> RECORDS SUPPLIED:
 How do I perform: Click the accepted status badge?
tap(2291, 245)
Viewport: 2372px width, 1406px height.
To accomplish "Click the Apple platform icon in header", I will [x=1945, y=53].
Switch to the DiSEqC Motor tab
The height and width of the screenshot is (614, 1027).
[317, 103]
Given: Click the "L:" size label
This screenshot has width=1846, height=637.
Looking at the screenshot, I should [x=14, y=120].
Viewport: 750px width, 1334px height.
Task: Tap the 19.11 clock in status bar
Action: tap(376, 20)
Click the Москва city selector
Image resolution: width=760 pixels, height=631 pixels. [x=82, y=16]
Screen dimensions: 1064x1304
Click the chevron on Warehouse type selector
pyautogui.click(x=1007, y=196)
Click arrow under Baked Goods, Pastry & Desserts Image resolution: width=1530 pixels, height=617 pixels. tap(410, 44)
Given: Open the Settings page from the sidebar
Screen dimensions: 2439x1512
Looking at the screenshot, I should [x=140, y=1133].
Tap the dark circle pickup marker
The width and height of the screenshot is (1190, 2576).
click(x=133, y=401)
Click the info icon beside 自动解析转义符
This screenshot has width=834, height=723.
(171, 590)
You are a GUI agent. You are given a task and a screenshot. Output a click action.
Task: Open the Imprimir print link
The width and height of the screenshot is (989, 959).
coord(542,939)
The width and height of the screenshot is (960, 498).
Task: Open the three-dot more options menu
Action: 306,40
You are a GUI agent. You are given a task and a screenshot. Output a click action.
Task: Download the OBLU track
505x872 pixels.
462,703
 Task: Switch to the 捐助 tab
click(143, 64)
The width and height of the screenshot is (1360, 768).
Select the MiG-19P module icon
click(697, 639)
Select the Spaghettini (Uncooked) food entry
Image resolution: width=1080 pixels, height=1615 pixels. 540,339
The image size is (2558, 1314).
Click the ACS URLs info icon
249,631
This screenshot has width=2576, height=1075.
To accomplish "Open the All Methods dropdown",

> DO THIS:
Pull out each line of the material above that contains the word "dimensions", and copy those lines in their original order.

> ANSWER IN FULL:
Screen dimensions: 1064x1304
Screen dimensions: 2439x1512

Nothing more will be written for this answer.